Republicans Will Try To Pass Sen. Greg Kirk's First Amendment Defense Act Of Georgia
The Georgia Senate Rules Committee Wednesday is expected to hold a hearing on GOP Senator Greg Kirk's SB 284, the "First Amendment Defense Act of Georgia." Ignoring the U.S. Supreme Court ruling and the Constitution, this legislation is designed to protect those who oppose same-sex marriage on religious grounds by making it legal for them to discriminate against LGBT people. But that's not all.
The bill is one of dozens of "religious freedom" or RFRA bills currently in state legislatures across the country.
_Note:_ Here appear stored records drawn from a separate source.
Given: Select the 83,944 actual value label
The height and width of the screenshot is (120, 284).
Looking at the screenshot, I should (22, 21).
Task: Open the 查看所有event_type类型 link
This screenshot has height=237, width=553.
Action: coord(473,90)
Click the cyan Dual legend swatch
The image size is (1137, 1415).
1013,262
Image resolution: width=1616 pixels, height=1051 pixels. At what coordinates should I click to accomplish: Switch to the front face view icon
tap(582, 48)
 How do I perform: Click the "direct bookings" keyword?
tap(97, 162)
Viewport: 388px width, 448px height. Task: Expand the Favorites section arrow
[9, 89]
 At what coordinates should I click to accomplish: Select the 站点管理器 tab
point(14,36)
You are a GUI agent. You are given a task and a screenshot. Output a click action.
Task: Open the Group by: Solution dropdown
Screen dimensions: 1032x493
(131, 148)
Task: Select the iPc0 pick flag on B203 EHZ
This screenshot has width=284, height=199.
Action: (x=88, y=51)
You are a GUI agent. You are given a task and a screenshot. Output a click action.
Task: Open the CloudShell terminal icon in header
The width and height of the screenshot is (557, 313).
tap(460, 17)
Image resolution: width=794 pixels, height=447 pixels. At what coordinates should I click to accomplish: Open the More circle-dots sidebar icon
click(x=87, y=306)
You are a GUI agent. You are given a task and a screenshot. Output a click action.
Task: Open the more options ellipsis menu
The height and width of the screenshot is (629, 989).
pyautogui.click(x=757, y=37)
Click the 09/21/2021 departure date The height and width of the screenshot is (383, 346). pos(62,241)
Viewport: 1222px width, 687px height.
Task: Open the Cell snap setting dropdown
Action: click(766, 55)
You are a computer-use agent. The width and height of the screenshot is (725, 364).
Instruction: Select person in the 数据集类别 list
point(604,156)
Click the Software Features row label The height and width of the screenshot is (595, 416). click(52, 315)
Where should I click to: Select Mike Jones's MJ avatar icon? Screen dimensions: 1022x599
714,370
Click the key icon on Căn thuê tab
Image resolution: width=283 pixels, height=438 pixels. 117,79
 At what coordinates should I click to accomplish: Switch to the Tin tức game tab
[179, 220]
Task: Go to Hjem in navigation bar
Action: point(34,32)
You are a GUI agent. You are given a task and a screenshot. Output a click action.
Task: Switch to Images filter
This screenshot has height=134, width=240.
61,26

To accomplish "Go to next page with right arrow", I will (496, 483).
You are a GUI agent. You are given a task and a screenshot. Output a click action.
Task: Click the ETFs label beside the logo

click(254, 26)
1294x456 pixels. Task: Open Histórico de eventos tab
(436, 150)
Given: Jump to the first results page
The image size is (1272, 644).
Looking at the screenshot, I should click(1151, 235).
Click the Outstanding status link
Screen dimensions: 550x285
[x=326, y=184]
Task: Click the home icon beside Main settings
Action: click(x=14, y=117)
It would prohibit the State of Georgia from taking "any discriminatory action" against anyone for their "sincerely held religious belief or moral conviction that marriage is or should be recognized as the union of one man and one woman or that sexual relations are properly reserved to such a marriage."
In other words, the bill allows discrimination against not only married same-sex couples, but against different-sex couples who are living together, perhaps even raising a family, but not legally married.
Like most other "religious freedom" bills being drafted over the past year or so, this legislation defines "person" as "any individual, corporation, partnership, proprietorship, firm, enterprise, association, public or private organization of any character, or other legal entity."
So, your neighborhood restaurant, dry cleaners, gas station, corner grocer, or even insurance agent – and, of course, florist, baker, and photographer – would be welcome to refuse service to anyone they even think might be in a same-sex or unmarried relationship, without fear of government or legal consequences.
Noting that this is just one of at least eight bills directed against the LGBT community, the AP reports the legislation allows "religious adoption agencies, schools, government workers and others to refuse services to same-sex couples without being penalized."
Last week the Georgia GOP-led Senate fast-tracked the bill, announced the hearing less than an hour before it began, and limited discussion.
The bill was originally scheduled for 11:30 AM EST but it has yet to be heard, and is still expected to be taken up later today.